#### WORK TO BE COMPLETED
In the entries below, the word "computer" appears on some lines. Copy each of those lines.

#### MATERIAL SHOWN
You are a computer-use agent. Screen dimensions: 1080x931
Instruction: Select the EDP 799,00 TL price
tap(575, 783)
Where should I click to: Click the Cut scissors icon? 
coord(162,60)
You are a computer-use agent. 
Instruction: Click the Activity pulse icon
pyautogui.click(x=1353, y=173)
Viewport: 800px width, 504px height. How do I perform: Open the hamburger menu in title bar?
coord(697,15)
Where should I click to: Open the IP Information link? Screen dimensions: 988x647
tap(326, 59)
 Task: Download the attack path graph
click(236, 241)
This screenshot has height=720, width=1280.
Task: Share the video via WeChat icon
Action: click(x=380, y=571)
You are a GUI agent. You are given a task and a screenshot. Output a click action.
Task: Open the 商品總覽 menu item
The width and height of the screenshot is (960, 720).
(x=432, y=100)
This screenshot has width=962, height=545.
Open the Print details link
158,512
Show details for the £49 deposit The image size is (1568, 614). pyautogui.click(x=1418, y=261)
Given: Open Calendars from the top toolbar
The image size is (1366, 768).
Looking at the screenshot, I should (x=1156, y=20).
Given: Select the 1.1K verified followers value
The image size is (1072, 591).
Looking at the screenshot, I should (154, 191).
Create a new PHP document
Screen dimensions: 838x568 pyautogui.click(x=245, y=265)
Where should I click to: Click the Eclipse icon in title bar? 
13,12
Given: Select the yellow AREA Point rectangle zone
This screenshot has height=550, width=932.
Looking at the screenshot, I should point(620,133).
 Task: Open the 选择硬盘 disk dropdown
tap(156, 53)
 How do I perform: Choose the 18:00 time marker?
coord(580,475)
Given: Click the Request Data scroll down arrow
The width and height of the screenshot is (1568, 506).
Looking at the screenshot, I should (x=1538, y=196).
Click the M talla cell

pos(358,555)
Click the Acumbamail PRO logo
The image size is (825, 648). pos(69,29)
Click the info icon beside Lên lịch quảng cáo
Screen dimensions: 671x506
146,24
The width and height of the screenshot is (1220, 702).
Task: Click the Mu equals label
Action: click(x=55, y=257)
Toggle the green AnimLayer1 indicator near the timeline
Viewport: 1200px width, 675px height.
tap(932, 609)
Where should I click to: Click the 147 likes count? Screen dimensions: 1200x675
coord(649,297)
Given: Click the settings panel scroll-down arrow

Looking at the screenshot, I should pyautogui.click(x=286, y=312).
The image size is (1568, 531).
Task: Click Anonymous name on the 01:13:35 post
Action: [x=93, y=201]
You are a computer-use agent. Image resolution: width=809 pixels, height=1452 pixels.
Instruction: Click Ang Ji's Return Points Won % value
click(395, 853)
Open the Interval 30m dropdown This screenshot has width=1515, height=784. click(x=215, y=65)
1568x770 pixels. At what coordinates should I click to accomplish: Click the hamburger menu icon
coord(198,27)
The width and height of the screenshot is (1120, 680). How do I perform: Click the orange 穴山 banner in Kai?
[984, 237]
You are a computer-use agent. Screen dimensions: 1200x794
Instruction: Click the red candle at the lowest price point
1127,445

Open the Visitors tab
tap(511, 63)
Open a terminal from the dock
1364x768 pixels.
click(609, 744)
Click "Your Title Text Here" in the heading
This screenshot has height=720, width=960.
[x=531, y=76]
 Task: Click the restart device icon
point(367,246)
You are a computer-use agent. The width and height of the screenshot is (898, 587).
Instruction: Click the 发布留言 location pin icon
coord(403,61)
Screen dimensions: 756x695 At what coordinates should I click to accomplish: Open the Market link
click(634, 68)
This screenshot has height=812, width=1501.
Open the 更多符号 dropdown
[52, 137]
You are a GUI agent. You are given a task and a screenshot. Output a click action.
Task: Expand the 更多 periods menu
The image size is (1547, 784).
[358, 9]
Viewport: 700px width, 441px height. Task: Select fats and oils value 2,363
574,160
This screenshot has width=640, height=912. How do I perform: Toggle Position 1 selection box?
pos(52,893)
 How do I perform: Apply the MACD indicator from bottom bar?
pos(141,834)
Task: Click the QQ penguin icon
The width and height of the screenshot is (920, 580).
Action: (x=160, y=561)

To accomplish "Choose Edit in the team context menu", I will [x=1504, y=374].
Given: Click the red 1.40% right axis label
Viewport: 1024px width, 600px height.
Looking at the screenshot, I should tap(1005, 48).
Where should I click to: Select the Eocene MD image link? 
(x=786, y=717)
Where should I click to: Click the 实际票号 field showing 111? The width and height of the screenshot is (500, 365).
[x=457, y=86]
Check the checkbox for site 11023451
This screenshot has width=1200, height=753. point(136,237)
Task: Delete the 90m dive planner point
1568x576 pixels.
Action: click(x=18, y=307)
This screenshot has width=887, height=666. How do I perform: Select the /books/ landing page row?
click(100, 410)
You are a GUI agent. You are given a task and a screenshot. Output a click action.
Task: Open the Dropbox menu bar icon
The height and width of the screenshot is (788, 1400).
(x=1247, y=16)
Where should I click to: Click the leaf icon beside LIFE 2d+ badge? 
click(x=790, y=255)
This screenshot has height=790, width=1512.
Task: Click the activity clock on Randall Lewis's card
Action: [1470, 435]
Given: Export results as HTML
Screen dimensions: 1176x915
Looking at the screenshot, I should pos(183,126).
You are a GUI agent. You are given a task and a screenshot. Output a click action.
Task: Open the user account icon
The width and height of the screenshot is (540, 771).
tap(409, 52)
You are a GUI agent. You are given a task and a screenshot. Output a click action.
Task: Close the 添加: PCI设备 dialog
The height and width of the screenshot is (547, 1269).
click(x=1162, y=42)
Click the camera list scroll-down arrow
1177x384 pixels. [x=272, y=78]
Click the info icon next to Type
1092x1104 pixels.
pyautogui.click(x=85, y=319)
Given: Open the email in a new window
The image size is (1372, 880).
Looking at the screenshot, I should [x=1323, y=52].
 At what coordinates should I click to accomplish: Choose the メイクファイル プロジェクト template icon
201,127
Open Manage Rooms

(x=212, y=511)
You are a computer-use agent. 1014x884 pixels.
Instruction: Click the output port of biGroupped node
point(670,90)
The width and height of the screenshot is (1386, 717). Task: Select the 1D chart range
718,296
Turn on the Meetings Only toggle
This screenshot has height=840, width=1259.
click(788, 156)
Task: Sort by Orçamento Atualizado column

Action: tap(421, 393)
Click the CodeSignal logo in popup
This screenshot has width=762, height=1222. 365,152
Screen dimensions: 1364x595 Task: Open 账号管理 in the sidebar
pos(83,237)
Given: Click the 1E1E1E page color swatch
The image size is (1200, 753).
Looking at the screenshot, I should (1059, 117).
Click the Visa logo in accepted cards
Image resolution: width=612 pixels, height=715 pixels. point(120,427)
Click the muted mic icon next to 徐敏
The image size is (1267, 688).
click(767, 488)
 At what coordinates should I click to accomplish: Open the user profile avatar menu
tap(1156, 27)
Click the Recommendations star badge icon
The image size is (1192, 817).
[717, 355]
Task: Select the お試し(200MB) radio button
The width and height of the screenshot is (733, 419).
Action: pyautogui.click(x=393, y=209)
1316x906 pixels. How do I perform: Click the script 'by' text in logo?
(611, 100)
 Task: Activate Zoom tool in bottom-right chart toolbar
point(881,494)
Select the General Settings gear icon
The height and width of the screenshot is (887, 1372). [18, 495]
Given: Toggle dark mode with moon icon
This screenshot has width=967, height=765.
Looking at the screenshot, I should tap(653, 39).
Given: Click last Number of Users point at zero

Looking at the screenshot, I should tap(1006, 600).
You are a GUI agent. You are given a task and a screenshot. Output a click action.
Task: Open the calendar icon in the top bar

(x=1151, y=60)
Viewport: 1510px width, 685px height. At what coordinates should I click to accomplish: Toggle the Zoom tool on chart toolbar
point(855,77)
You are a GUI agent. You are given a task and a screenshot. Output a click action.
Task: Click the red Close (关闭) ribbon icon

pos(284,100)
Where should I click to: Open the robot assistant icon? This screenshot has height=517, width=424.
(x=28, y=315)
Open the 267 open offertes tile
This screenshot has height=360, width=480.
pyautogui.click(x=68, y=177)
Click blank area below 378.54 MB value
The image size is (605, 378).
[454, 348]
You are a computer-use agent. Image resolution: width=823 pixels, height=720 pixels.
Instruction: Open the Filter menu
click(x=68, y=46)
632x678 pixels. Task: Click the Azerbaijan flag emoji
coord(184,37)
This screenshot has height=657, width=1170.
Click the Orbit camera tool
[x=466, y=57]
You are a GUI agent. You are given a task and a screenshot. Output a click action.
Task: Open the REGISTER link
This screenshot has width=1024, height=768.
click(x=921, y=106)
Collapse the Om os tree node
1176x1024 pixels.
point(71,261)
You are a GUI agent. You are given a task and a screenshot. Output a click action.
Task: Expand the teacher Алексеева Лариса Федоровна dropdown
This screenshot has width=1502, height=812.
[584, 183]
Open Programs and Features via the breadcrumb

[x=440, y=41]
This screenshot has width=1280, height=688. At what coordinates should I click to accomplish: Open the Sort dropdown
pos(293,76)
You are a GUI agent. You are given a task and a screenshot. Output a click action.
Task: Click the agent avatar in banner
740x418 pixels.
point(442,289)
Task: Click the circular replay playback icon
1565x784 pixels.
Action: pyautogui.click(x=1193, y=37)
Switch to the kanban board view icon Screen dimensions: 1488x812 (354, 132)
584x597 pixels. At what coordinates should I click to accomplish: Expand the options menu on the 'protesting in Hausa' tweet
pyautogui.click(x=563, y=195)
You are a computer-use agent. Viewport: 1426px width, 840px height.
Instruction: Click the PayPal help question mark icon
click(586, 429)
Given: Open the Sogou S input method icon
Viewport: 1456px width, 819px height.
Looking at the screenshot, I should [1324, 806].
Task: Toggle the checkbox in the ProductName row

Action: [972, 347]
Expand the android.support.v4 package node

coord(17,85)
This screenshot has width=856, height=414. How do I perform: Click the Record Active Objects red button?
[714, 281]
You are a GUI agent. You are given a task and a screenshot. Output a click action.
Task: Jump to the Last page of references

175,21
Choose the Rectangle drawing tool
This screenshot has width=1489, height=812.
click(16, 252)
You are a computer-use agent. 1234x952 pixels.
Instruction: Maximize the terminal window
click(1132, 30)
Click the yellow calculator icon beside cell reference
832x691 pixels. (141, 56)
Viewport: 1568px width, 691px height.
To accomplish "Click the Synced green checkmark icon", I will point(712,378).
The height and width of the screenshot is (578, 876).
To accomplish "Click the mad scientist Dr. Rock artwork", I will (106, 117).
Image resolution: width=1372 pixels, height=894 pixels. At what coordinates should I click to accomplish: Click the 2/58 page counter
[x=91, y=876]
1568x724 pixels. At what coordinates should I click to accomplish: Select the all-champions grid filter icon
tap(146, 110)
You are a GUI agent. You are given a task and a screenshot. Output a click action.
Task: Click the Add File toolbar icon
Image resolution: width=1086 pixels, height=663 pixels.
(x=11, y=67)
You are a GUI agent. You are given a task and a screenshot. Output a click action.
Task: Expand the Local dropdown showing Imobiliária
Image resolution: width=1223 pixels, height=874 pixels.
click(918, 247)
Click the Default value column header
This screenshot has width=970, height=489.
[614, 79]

#### THE COMPLETED TASK
You are a computer-use agent. Screen dimensions: 1080x931
You are a computer-use agent. 
You are a computer-use agent. Image resolution: width=809 pixels, height=1452 pixels.
You are a computer-use agent. Screen dimensions: 1200x794
You are a computer-use agent. The width and height of the screenshot is (898, 587).
You are a computer-use agent. 1014x884 pixels.
You are a computer-use agent. Image resolution: width=823 pixels, height=720 pixels.
You are a computer-use agent. Viewport: 1426px width, 840px height.
You are a computer-use agent. 1234x952 pixels.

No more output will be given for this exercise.